Our new archetypal smart-phone traveler is sitting in traffic (or has wisely pulled over ), and books his flight via his phone. He then makes a rental car reservation, reviews hotel options on, say, TripAdvisor or Kayak and books his room, all on his mobile device.

The light turns green (or he pulls back into traffic) leaving the desk top and the laptop way behind.

The smart-phone carrying traveler is emerging as a new breed, using his or her mobile device as a problem solver and personal booker for all things travel.

The top-notch hospitality marketing team of Ypartnership and Harrison Group recently asked travelers: “How are you using your smart phone?,” which account for 3 out of 10 phones sold.

It’s a big question for travel suppliers and marketers who want to use our phones to get into our pockets..and our heads. Who want to shape how we use our phones to share, purchase and plan destination and travel services.

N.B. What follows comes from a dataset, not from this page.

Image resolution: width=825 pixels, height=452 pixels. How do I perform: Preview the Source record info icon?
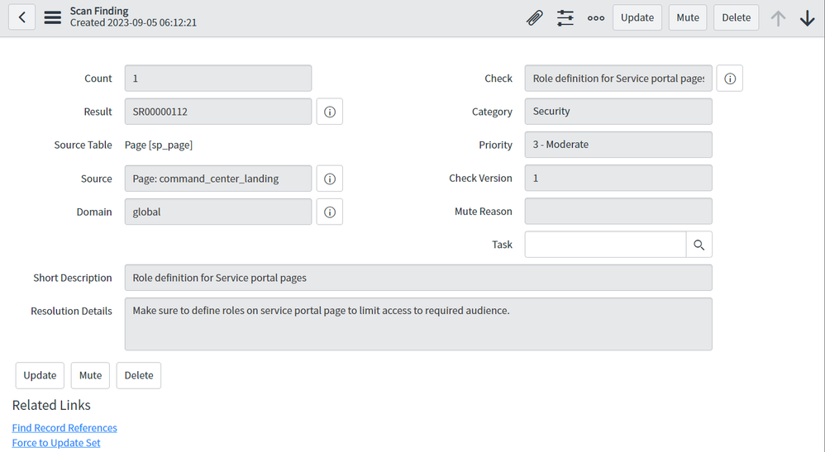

Relative to how fast things are changing in travel communications and services, Scott Myers, a Ypartnership partner, says the results of the survey were “staggering.”

The information that travelers demand, Myers says, must be in a format that works easily and quickly with smart-phones, and considering how relatively new the devices are to the marketplace, Myers and others were taken aback at the results.

Apparently having a web site available or even a laptop isn’t enough for travel-hungry Americans.

Hospitality Net a leading supplier of hospitality news and information, and ABC Travel broke the travel usage down this way:

• 47% used GPS functionality to find their way to a destination.
• 46% searched for flight updates.
• 29% compared airfares or hotel rates.
• 18% booked air travel or lodging.
• 15% viewed virtual visitor guides.
• 11% downloaded and/or redeemed coupons.
So what’s the “take away” from the stats?

“A lot!” says Peter C. Yesawich, chairman and CEO of Ypartnership.

As he sees it, shopping and more real-time smart phone engagement in the discovery of what a destination has to offer “are likely to rival talking and texting in the years ahead."

Web sites will fade in significance as a go-to place for travel information, and mobile-based advertising will increase along the categories of usage reported above.

These new insights into the social, media and travel habits of travelers will be a boon for suppliers and marketers, and tie us even closer to our mobiles as an indispensable travel tool.

The study is aptly named The Portrait of American Travelers and the information is drawn from the survey of more than 2,500 households with annual incomes above $50,000.